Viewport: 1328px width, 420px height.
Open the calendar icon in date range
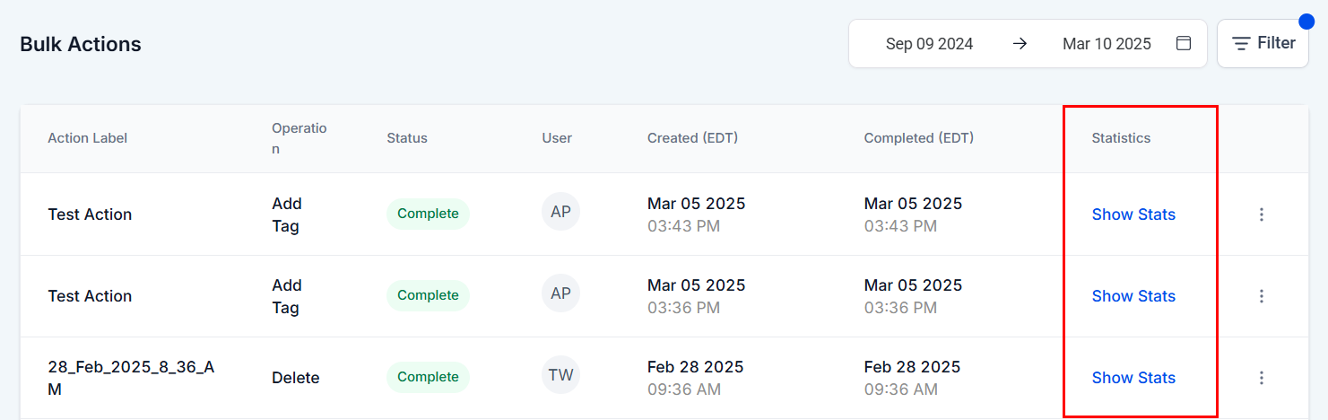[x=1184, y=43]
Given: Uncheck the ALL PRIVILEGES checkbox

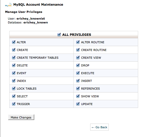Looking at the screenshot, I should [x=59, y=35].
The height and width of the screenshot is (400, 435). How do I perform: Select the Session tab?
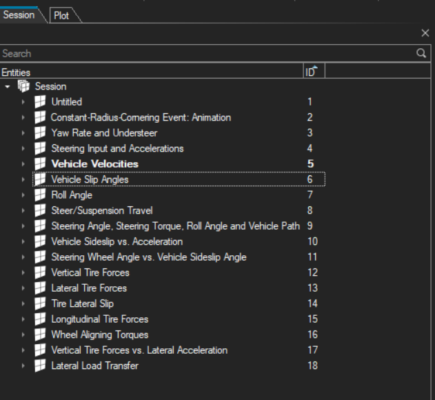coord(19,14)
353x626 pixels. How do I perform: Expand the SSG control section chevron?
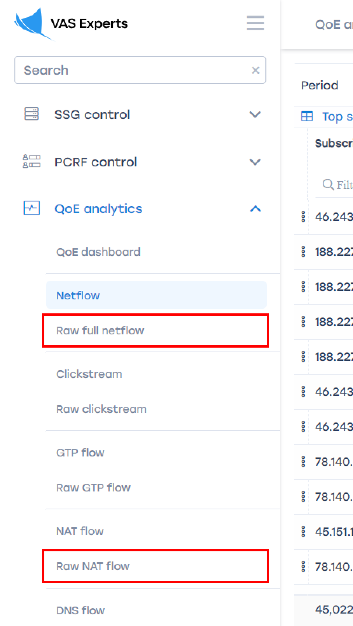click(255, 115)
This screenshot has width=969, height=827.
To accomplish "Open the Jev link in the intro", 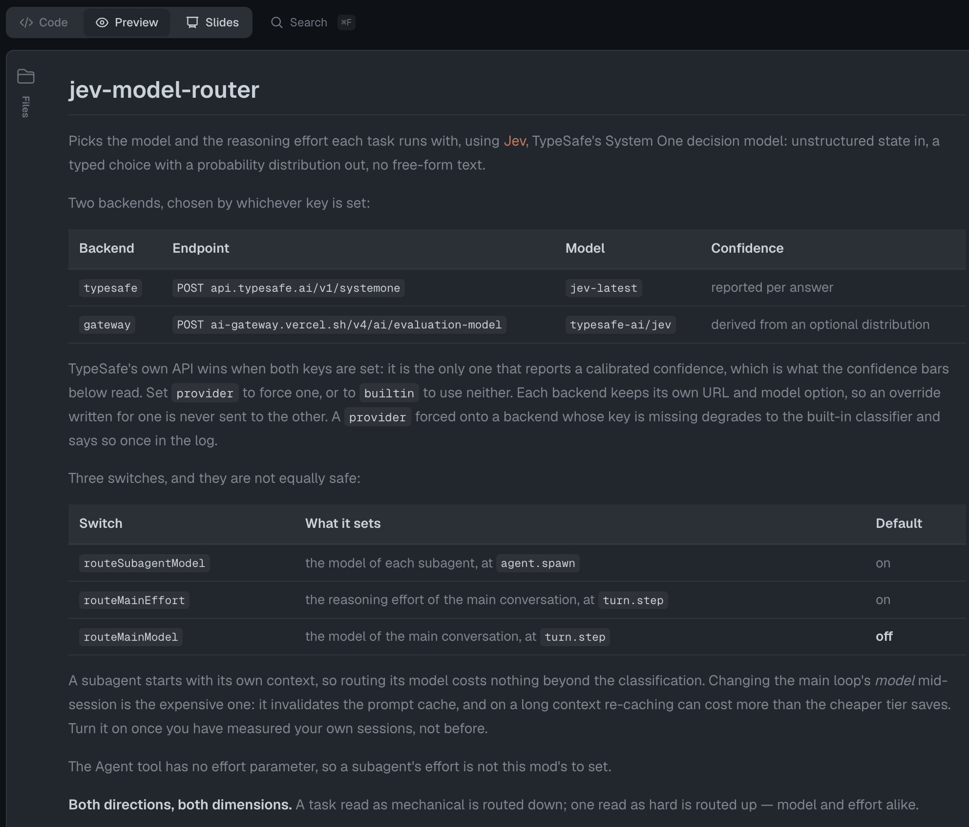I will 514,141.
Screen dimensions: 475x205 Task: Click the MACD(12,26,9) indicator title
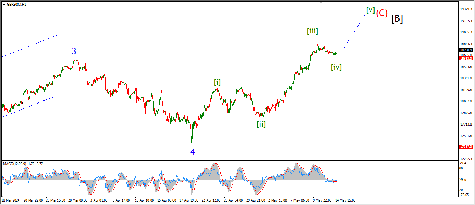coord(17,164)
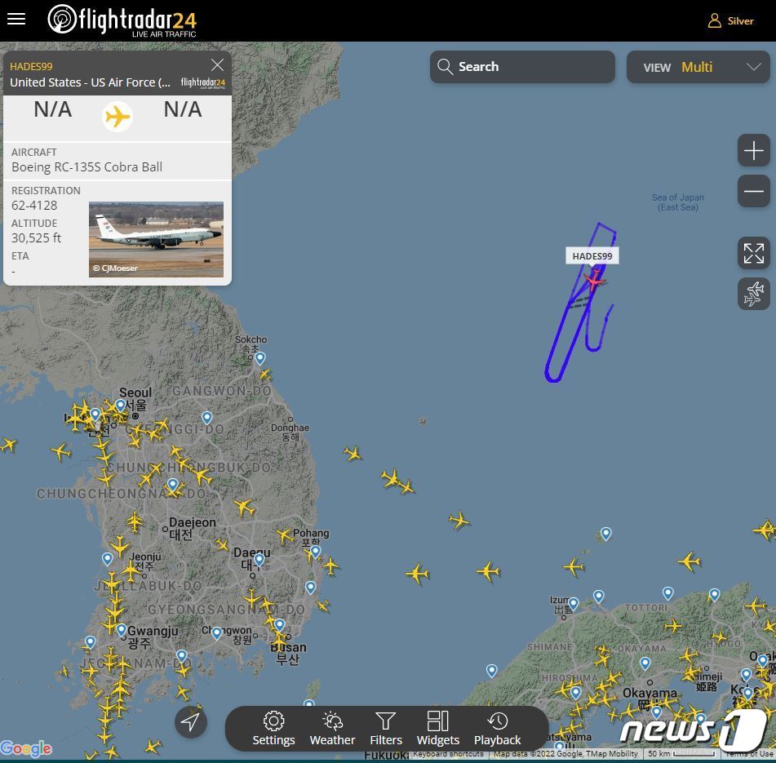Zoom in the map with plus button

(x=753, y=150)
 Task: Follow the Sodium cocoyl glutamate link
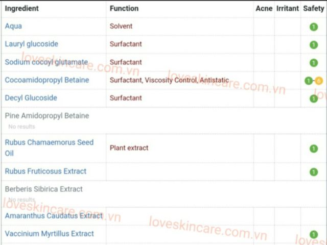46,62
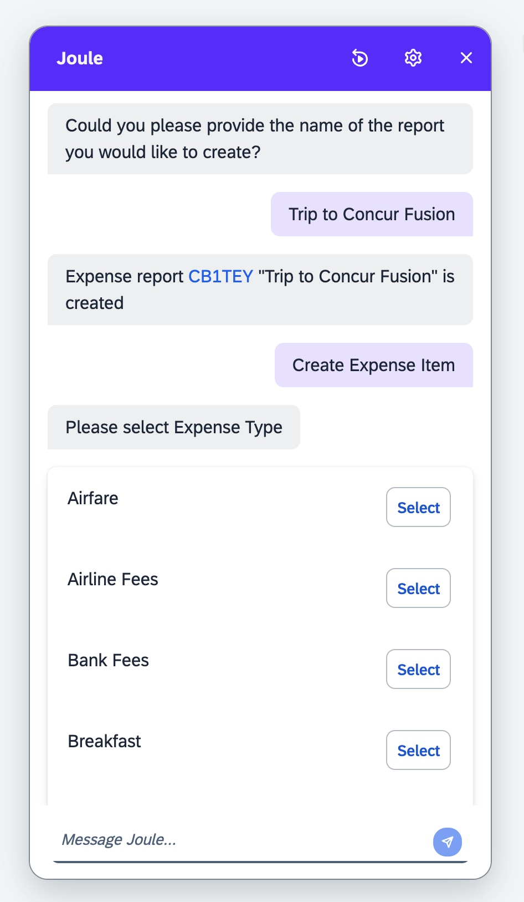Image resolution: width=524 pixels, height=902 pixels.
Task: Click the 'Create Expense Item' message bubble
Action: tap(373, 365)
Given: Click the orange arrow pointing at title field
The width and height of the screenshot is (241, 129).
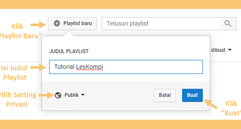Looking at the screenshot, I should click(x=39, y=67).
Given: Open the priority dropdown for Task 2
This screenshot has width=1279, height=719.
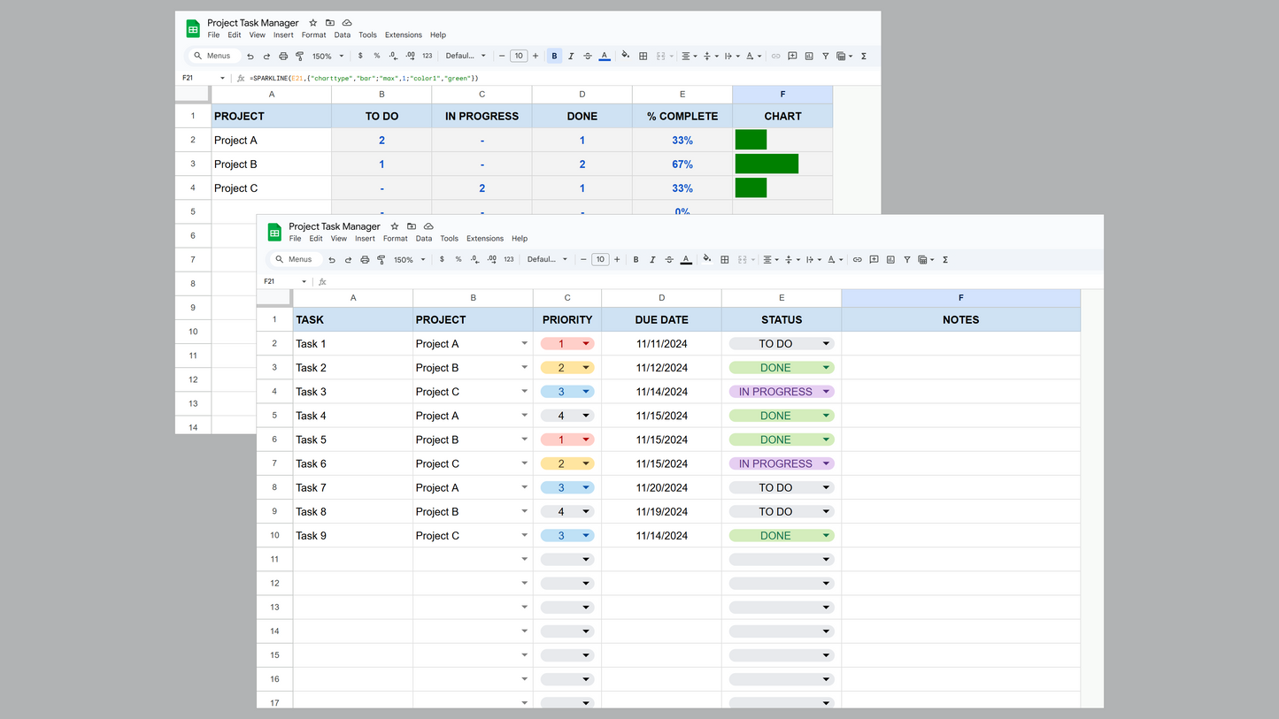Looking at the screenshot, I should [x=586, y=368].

- - - - -

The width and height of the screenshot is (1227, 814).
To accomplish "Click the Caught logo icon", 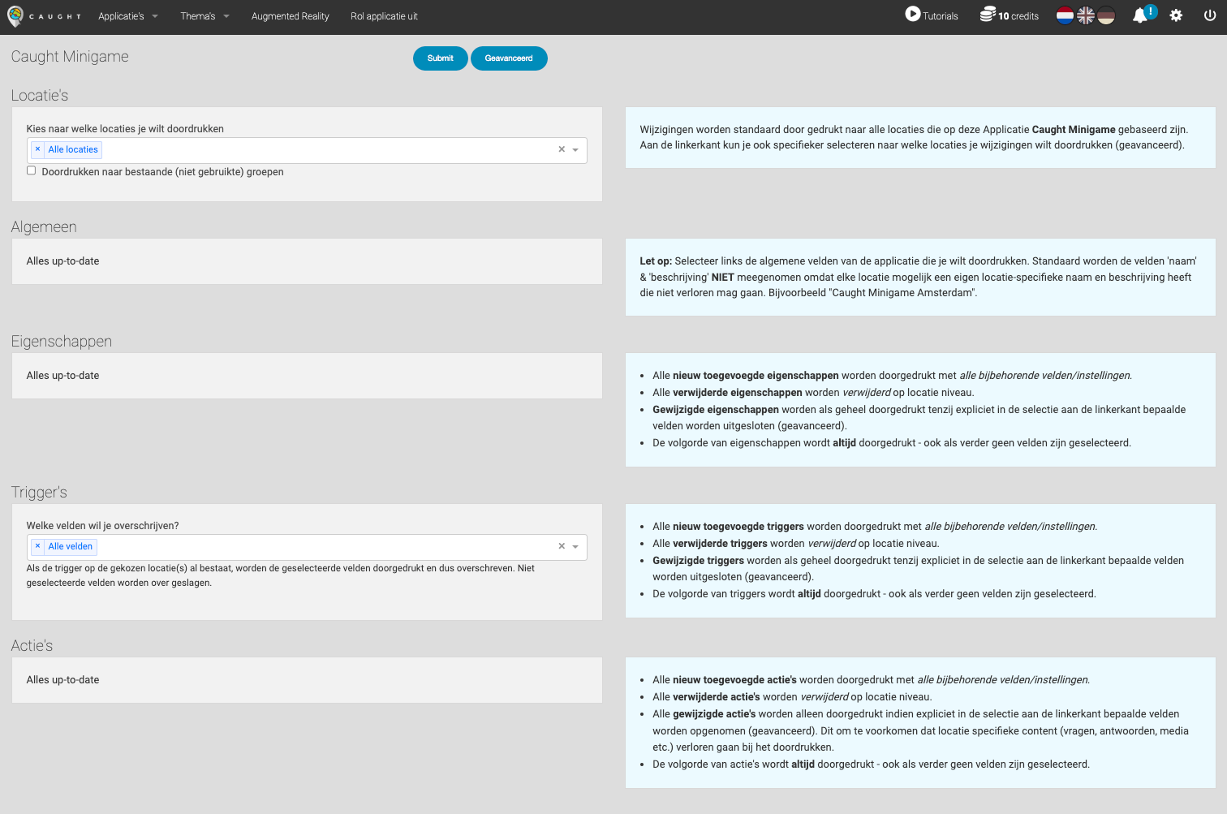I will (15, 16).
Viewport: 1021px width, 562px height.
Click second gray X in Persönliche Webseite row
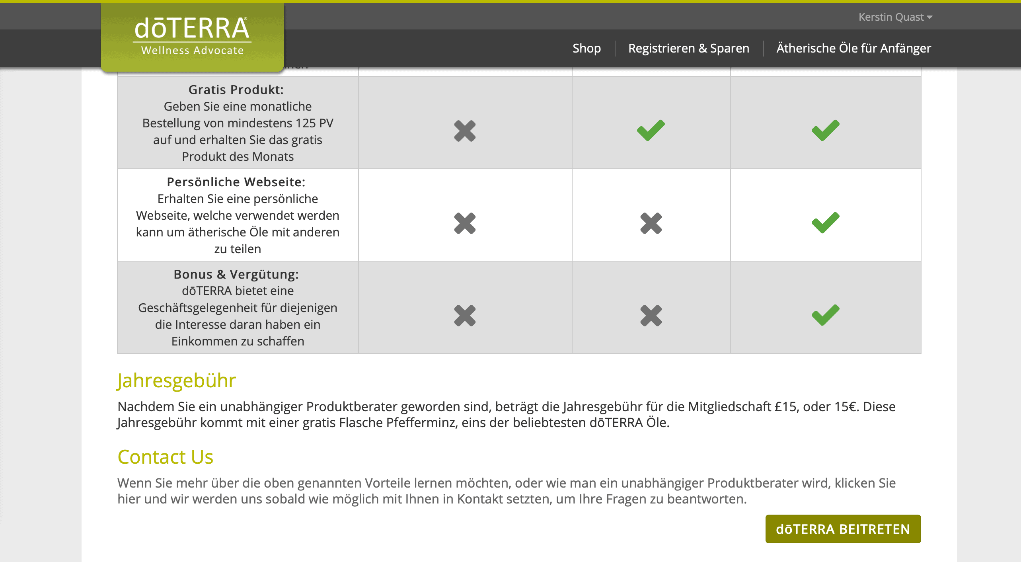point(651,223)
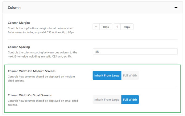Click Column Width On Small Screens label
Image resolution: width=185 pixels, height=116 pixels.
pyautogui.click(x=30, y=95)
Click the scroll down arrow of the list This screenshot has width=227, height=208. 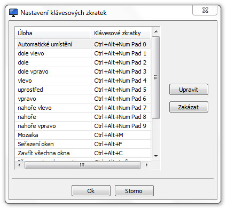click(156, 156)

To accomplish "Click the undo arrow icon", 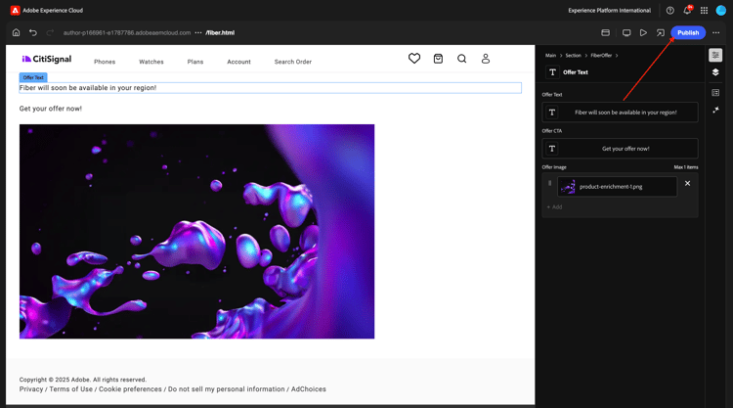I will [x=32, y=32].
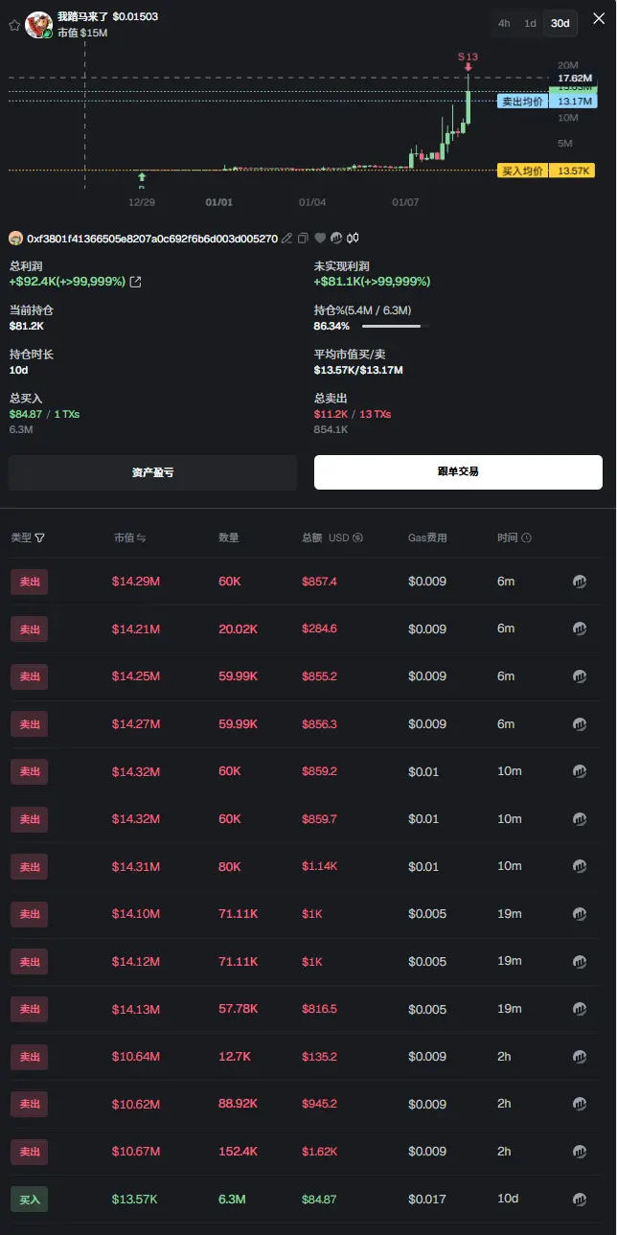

- - - - -

▶ **Work instruction**
From the entries above, copy every line where the word "Viewport" shows up.

▶ **Written solution**
Viewport: 1328px width, 420px height.
Viewport: 1021px width, 562px height.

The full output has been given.